Content starts

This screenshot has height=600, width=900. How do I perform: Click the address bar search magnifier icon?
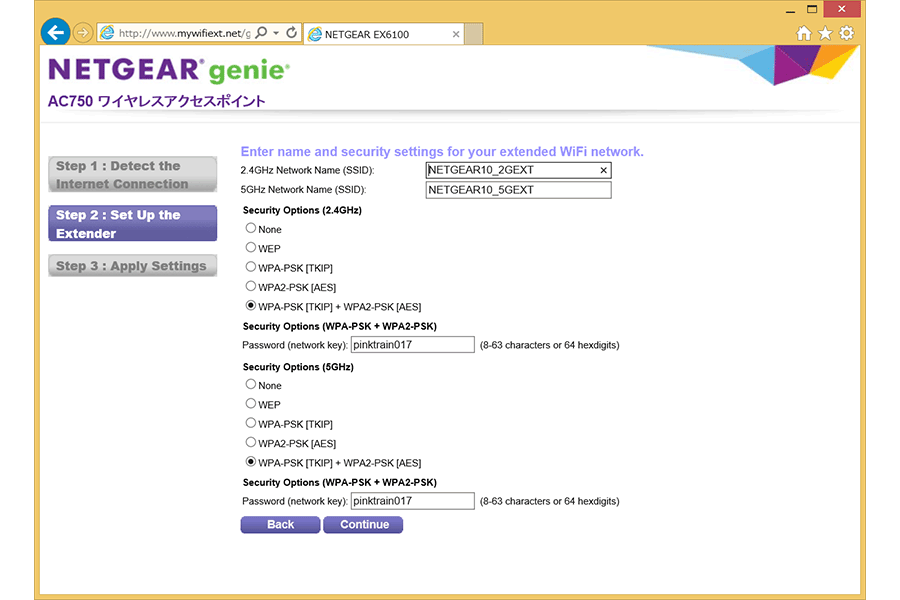coord(262,33)
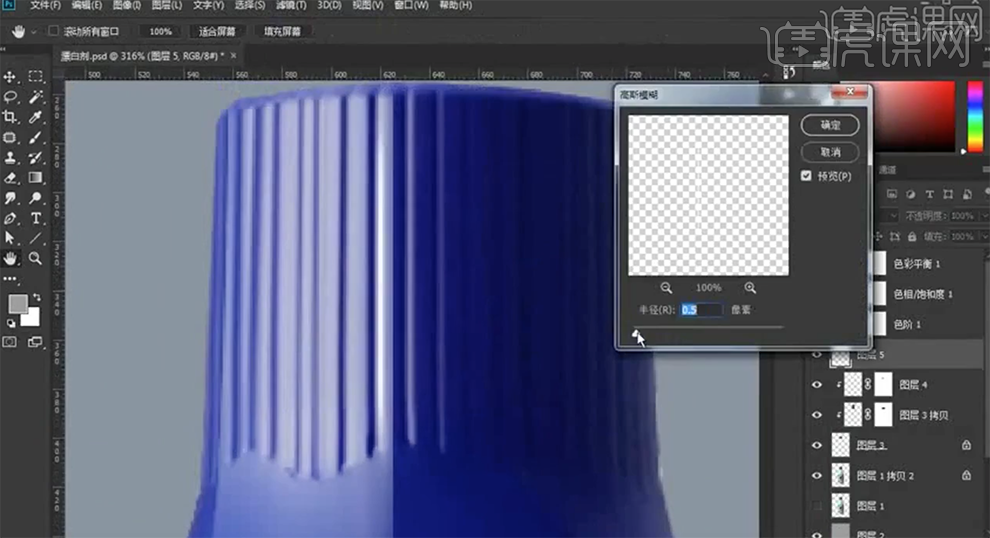Click the blur radius slider track
Image resolution: width=990 pixels, height=538 pixels.
pos(710,327)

Content ends

Pictures aside, repeat each entry in full and without change.

This screenshot has height=600, width=900. How do I perform: Click the address bar search magnifier icon?
coord(262,33)
Click the blur radius slider track
Image resolution: width=990 pixels, height=538 pixels.
pos(710,327)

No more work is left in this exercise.